[What to produce] Quote everything in the pro forma financial information from "On July 2, 2008, Cellu" down to "approximately $.8 million.", copying the wording precisely.

EX-99.2 3 a08-23802_1ex99d2.htm EX-99.2

Exhibit 99.2

 

UNAUDITED PRO FORMA COMBINED FINANCIAL INFORMATION

 

The following unaudited pro forma combined financial information has been prepared to give effect to the acquisition of certain assets and assumption of certain liabilities from Atlantic Paper & Foil Corp. of N.Y., Atlantic Lakeside Properties, LLC, Atlantic Paper & Foil LLC, Atlantic Paper & Foil of Georgia, LLC and Consumer Licensing Corporation (collectively the “Sellers” or “APF”) by Cellu Tissue Holdings, Inc. (“Cellu Tissue”) and the related financing activities.

 

On July 2, 2008, Cellu Tissue, through two newly created, wholly-owned subsidiaries, Cellu Tissue - Hauppauge, LLC and Cellu Tissue – Thomaston, LLC, completed the acquisition of certain assets and assumption of certain liabilities of APF.  The aggregate purchase price paid was $68.0 million, including a cash payment at closing of $61.7 million and the issuance of a promissory note by Cellu Tissue to Atlantic Paper & Foil Corp. of N.Y. in the principal amount of $6.3 million.  The purchase price is subject to a post-closing working capital adjustment and acquisition-related closing expenses of approximately $2.0 million were incurred.  Cellu Tissue also incurred financing related costs of approximately $.8 million.

[Dataset extract]

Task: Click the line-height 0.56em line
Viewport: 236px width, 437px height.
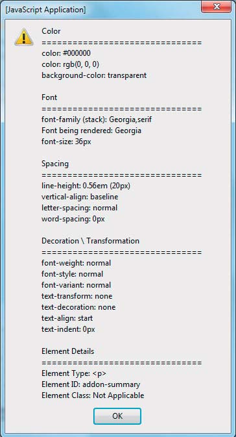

[Answer in full]
On July 2, 2008, Cellu Tissue, through two newly created, wholly-owned subsidiaries, Cellu Tissue - Hauppauge, LLC and Cellu Tissue – Thomaston, LLC, completed the acquisition of certain assets and assumption of certain liabilities of APF.  The aggregate purchase price paid was $68.0 million, including a cash payment at closing of $61.7 million and the issuance of a promissory note by Cellu Tissue to Atlantic Paper & Foil Corp. of N.Y. in the principal amount of $6.3 million.  The purchase price is subject to a post-closing working capital adjustment and acquisition-related closing expenses of approximately $2.0 million were incurred.  Cellu Tissue also incurred financing related costs of approximately $.8 million.